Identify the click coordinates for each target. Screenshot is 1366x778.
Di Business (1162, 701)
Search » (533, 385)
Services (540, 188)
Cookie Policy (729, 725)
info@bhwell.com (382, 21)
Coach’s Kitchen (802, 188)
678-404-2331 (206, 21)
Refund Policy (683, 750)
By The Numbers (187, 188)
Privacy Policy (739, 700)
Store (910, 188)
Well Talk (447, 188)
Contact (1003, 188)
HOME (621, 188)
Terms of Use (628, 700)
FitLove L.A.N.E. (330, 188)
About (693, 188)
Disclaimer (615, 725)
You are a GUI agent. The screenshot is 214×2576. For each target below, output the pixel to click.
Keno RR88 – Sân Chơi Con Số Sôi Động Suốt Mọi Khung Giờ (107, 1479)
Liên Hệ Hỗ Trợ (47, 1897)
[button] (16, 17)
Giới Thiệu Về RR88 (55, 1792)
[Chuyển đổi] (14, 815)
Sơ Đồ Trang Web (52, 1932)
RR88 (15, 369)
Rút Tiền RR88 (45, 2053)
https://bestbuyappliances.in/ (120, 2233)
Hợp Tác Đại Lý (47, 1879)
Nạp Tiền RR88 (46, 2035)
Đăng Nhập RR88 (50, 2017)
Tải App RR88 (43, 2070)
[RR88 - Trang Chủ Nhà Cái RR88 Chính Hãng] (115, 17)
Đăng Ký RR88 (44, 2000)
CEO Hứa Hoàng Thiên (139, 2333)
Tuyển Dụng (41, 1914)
---
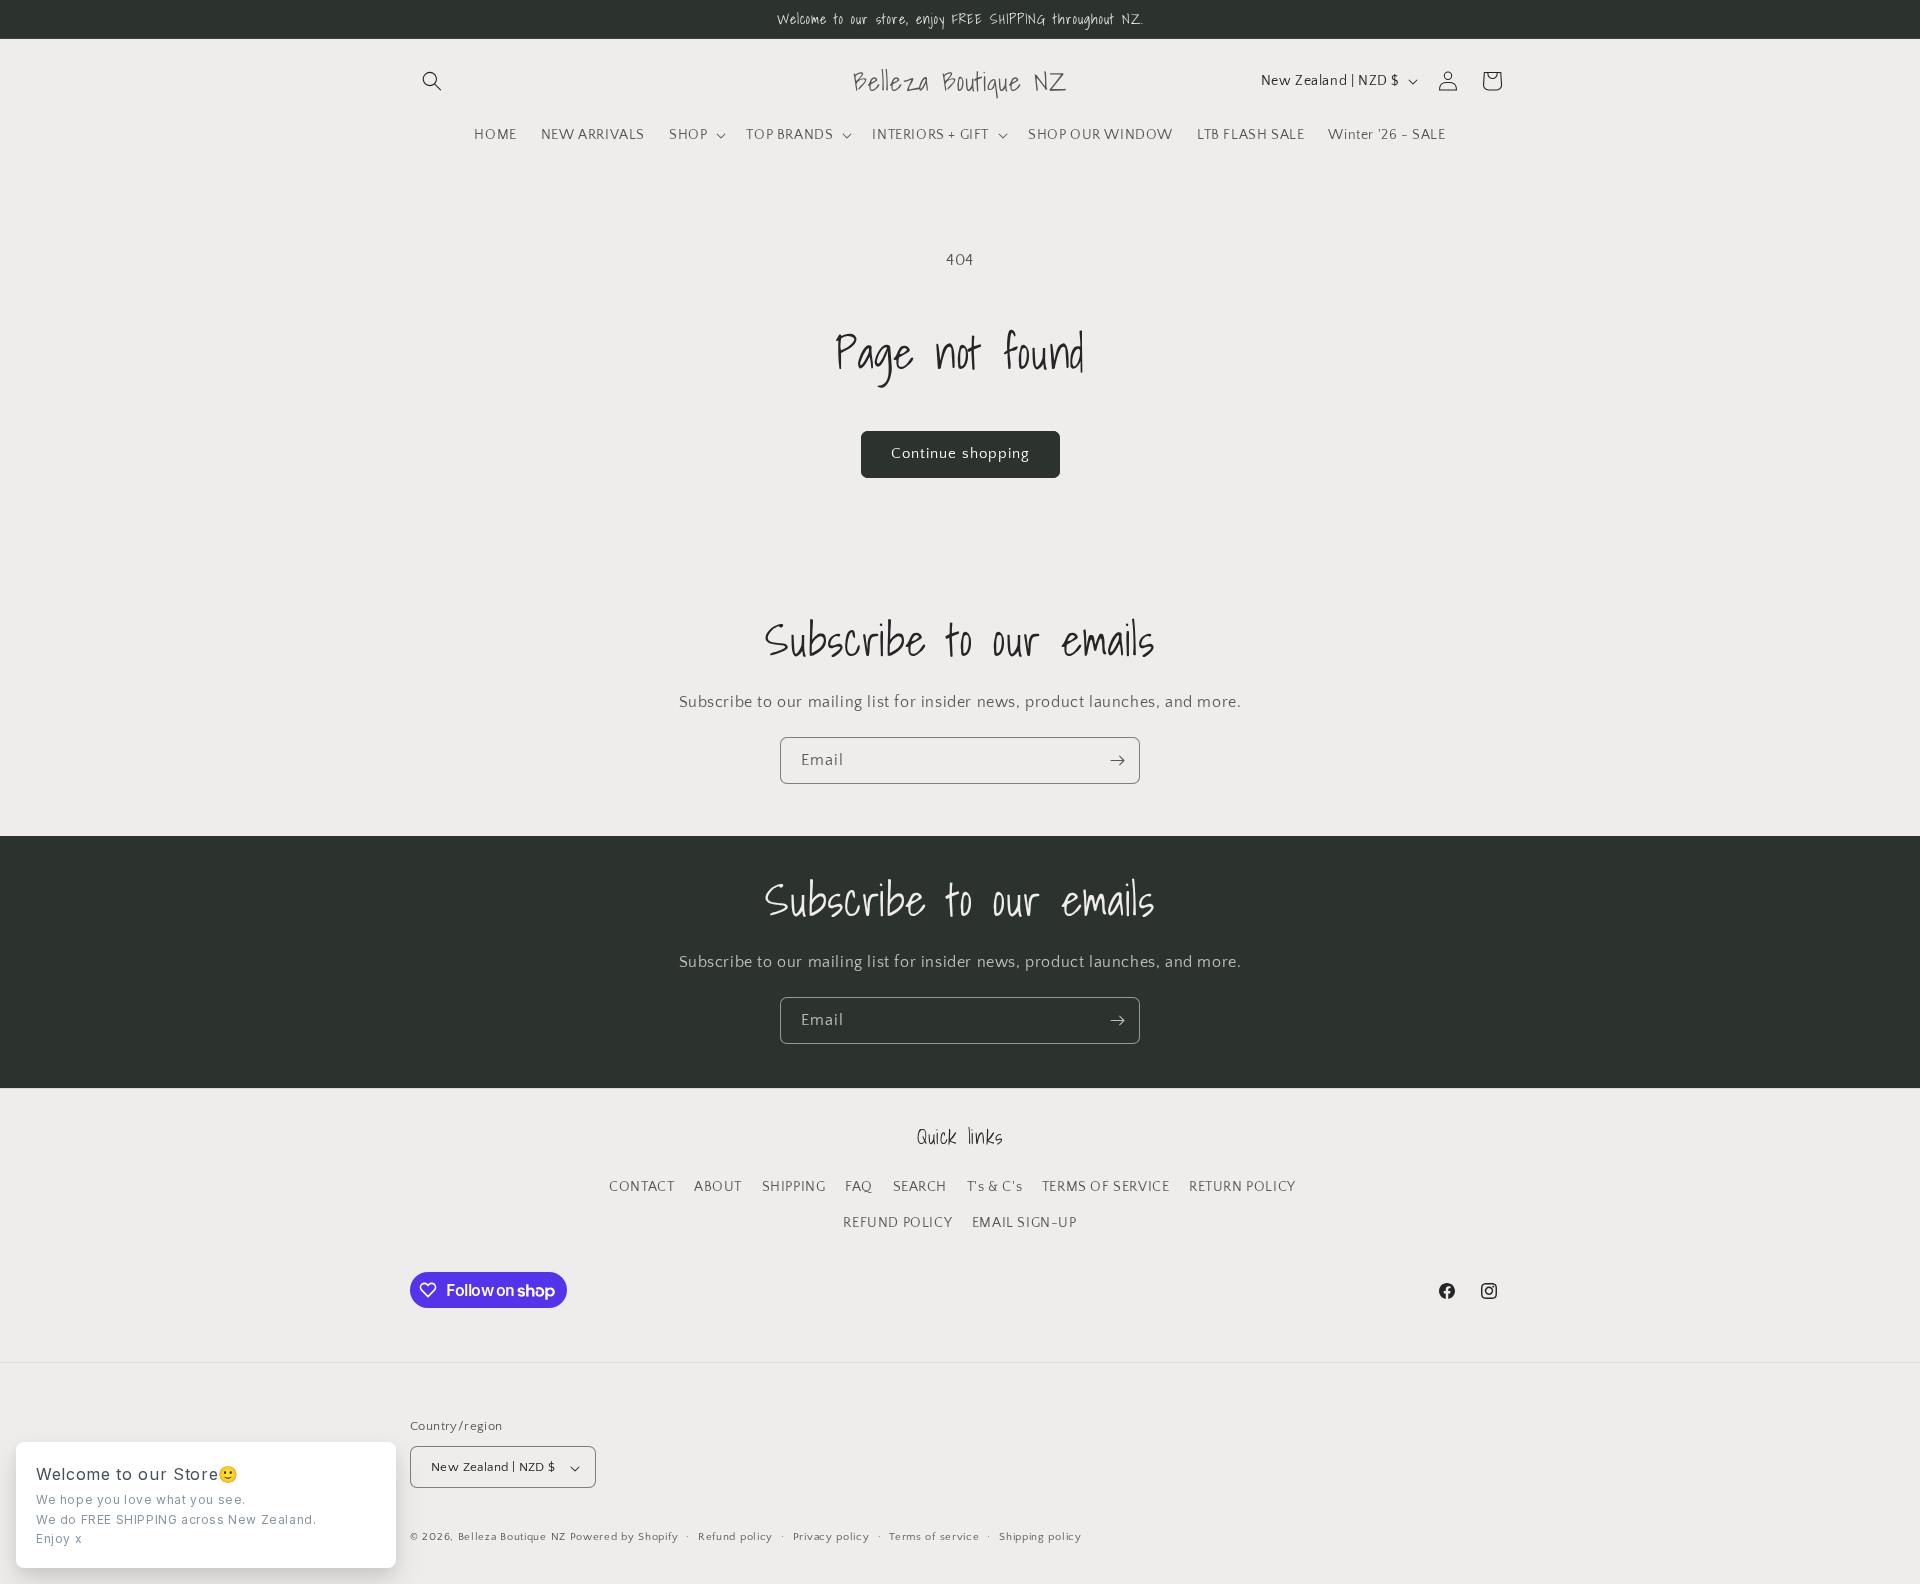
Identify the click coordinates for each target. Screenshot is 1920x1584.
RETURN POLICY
---
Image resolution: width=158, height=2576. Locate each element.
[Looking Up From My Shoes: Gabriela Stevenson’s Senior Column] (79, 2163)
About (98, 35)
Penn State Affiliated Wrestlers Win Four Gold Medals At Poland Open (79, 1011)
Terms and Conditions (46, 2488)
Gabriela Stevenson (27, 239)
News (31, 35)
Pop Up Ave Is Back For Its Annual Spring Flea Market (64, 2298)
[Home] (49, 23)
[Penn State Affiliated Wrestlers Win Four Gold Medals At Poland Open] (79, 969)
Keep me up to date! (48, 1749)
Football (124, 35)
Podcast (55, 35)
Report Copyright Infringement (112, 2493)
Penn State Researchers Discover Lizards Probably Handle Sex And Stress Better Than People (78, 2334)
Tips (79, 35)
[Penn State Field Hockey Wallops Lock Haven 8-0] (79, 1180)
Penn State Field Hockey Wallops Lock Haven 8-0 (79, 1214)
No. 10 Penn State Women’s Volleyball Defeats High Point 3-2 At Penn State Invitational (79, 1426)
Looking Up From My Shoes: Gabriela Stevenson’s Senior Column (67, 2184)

Exercise requirements
Only one stretch of the records above is wanted: the lines between the one holding "Screenshot is 1366x778." and the one holding "Tuyển Dụng (41, 1914)", inclusive, reproduced exactly.

Result of the exercise
Identify the click coordinates for each target. Screenshot is 1366x778.
Di Business (1162, 701)
Search » (533, 385)
Services (540, 188)
Cookie Policy (729, 725)
info@bhwell.com (382, 21)
Coach’s Kitchen (802, 188)
678-404-2331 (206, 21)
Refund Policy (683, 750)
By The Numbers (187, 188)
Privacy Policy (739, 700)
Store (910, 188)
Well Talk (447, 188)
Contact (1003, 188)
HOME (621, 188)
Terms of Use (628, 700)
FitLove L.A.N.E. (330, 188)
About (693, 188)
Disclaimer (615, 725)
You are a GUI agent. The screenshot is 214×2576. For each target below, output the pixel to click.
Keno RR88 – Sân Chơi Con Số Sôi Động Suốt Mọi Khung Giờ (107, 1479)
Liên Hệ Hỗ Trợ (47, 1897)
[button] (16, 17)
Giới Thiệu Về RR88 (55, 1792)
[Chuyển đổi] (14, 815)
Sơ Đồ Trang Web (52, 1932)
RR88 (15, 369)
Rút Tiền RR88 (45, 2053)
https://bestbuyappliances.in/ (120, 2233)
Hợp Tác Đại Lý (47, 1879)
Nạp Tiền RR88 (46, 2035)
Đăng Nhập RR88 (50, 2017)
Tải App RR88 (43, 2070)
[RR88 - Trang Chủ Nhà Cái RR88 Chính Hãng] (115, 17)
Đăng Ký RR88 (44, 2000)
CEO Hứa Hoàng Thiên (139, 2333)
Tuyển Dụng (41, 1914)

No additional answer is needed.